* [EXERCISE DETAILS]: Working through the entries below, find how many lines include the string "review"; give only that number.

*** DATASET EXTRACT

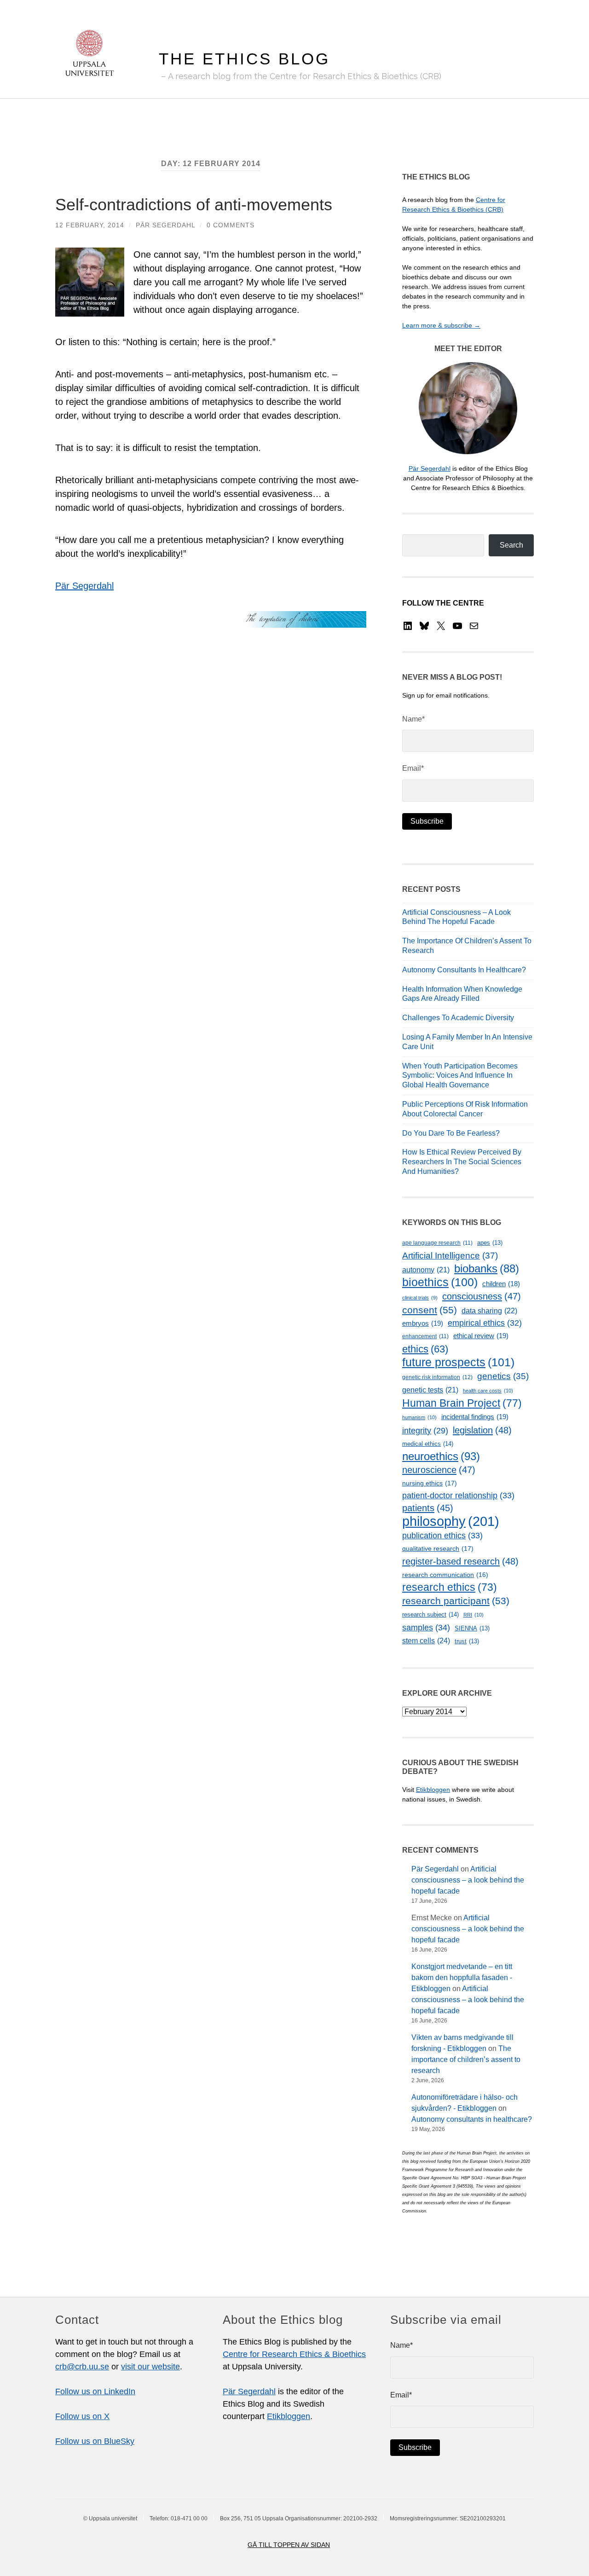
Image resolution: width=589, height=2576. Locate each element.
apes (489, 1242)
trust (467, 1641)
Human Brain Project (462, 1403)
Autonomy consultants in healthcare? (464, 970)
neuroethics (441, 1456)
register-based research (460, 1561)
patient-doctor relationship (458, 1495)
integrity (425, 1430)
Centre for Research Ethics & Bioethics (294, 2354)
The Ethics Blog (244, 59)
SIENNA (472, 1628)
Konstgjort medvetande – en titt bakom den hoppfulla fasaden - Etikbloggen (461, 1978)
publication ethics (442, 1535)
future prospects (458, 1362)
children (501, 1284)
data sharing (489, 1311)
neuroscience (438, 1470)
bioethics (440, 1282)
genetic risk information (437, 1377)
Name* (413, 719)
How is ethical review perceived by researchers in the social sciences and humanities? (461, 1161)
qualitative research (438, 1548)
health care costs (488, 1390)
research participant (455, 1600)
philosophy (450, 1521)
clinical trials (420, 1297)
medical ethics (427, 1443)
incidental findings (474, 1417)
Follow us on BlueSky (94, 2441)
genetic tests (430, 1390)
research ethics (449, 1587)
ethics (425, 1349)
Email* (413, 768)
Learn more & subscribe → (441, 325)
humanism (419, 1417)
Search (511, 545)
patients (427, 1508)
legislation (482, 1430)
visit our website (150, 2366)
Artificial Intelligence (450, 1255)
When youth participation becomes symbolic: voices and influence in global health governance (460, 1075)
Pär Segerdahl (165, 225)
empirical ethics (485, 1323)
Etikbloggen (433, 1789)
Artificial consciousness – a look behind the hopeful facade (467, 1880)
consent (429, 1310)
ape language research (437, 1243)
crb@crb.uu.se (82, 2366)
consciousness (481, 1296)
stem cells (426, 1640)
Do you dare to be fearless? (451, 1133)
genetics (503, 1376)
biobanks (486, 1268)
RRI (473, 1614)
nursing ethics (429, 1483)
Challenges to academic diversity (458, 1018)
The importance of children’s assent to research (465, 2059)
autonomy (426, 1270)
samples (426, 1627)
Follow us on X (82, 2416)
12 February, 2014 (89, 225)
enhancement (425, 1336)
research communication (445, 1574)
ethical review (480, 1336)
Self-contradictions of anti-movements (193, 204)
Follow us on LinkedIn (95, 2391)
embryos (422, 1323)
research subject (430, 1614)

******

* [RESULT OF THE EXERCISE]: 2